Thermoplastics are more impact and shatter-resistant due to their inherent flexibility. The cross-links in thermoset plastics provide additional strength, but at the cost of reusability. Thermoset plastics also have higher thermal and chemical resistance due to the bonding process, but the plastic is becoming harder to source as more companies make the switch to thermoplastics.
For more information comparing and contrasting these two types of plastics, check out our blog, Injection Molding Plastic: Thermoplastic vs. Thermoset.
2. Some of the Most Popular Plastics are Thermoplastics
Below are four of the most popular thermoplastics – you can find them in products you use every day from the plastic your food comes in to durable parts in your gear and appliances.
- Acrylonitrile Butadiene Styrene (ABS): An opaque polymer that is a versatile and lightweight plastic.
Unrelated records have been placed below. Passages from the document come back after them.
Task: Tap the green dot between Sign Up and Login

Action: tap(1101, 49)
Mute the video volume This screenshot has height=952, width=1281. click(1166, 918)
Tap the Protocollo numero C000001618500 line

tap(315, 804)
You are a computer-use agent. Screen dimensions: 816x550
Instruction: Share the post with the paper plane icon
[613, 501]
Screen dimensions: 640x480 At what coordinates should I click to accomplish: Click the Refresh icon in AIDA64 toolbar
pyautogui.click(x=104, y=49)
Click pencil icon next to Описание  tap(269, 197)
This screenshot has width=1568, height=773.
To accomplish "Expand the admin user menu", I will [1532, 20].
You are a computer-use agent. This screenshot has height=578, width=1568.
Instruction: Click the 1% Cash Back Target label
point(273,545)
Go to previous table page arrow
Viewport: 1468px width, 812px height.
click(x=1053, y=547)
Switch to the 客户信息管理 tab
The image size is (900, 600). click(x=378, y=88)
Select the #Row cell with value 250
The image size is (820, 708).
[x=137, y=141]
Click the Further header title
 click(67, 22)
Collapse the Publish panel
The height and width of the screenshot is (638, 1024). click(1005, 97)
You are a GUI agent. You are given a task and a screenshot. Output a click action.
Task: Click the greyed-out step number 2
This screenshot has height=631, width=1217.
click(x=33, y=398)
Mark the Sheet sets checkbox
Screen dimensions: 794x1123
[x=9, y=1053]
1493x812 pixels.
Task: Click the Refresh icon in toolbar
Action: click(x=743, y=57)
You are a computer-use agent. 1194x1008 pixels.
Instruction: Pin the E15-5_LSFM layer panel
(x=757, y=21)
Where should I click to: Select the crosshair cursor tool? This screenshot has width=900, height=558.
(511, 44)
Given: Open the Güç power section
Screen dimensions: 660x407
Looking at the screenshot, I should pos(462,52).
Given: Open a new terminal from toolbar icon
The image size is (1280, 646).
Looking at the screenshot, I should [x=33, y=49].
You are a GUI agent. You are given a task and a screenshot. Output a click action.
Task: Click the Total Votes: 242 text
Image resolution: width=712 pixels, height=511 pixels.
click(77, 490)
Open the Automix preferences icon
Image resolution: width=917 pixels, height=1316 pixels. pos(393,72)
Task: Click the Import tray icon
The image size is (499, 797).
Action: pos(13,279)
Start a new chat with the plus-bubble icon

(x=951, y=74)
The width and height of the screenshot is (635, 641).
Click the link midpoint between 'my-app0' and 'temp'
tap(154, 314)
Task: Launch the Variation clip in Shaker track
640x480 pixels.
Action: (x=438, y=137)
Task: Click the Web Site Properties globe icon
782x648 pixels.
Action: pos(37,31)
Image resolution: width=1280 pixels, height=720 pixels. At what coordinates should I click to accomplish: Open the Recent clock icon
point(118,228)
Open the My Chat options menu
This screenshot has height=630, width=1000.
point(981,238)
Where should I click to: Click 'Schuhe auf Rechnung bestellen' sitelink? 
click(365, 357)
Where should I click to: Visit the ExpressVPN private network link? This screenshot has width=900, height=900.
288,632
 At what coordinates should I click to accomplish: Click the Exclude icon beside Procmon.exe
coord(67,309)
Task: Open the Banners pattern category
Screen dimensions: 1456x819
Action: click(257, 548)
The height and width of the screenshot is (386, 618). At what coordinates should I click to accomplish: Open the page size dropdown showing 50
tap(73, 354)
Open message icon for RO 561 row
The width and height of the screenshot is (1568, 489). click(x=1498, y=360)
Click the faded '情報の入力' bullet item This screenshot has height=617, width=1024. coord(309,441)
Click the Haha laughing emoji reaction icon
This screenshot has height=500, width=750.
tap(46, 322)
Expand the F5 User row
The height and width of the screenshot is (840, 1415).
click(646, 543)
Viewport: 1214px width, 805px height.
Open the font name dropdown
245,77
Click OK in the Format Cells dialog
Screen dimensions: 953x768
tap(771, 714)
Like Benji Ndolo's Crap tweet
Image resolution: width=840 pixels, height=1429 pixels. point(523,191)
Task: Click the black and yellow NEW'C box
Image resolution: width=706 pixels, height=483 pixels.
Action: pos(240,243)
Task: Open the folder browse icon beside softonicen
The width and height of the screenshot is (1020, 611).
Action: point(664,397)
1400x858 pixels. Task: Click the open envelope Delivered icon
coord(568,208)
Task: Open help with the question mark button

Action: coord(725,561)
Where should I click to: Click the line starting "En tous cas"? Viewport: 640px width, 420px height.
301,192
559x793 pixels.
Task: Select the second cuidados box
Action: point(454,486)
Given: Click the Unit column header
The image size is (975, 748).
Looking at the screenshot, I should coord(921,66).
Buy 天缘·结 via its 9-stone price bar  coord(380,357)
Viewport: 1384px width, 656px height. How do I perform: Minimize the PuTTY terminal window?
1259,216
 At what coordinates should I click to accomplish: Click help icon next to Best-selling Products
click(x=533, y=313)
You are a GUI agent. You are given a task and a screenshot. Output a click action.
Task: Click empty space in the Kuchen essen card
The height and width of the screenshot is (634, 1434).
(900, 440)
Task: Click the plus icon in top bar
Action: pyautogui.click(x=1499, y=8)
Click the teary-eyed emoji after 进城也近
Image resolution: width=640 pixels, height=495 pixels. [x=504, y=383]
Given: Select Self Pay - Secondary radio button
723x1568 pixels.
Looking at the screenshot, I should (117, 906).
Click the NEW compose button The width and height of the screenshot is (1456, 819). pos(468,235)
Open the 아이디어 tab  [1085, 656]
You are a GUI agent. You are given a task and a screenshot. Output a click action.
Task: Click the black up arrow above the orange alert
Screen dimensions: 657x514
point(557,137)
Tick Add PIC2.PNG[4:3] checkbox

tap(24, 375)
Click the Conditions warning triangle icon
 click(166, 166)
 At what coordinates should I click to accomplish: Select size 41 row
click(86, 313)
It is both temperature resistant and heat morphic. Find out more here.
- Polypropylene (PP): Commonly used in packaging and textiles. Its high flexibility makes it an ideal choice for non-loadbearing parts, including working as a living hinge.
- Polyethylene (PE): Multiple types of density due to its variable crystalline structure such as High-Density Polyethylene and Low-Density Polyethylene. Similar to PP but more versatile.
- Polycarbonate (PC): The go-to for transparent plastics as a naturally transparent amorphous thermoplastic (similar to glass in light transmission). Robust and a natural UV filter.
For an in-depth look at all of these plastics, check out our blog: The Most Popular Thermoplastics Used in Injection Molding.
Want to learn more about your thermoplastic options when it comes to injection molding? Here at Midstate Mold & Engineering, we can guide you through the entire process from mold design to parts manufacturing. Contact us today to get started. Make sure to also check out our other blogs on types of plastic for injection molding here and here.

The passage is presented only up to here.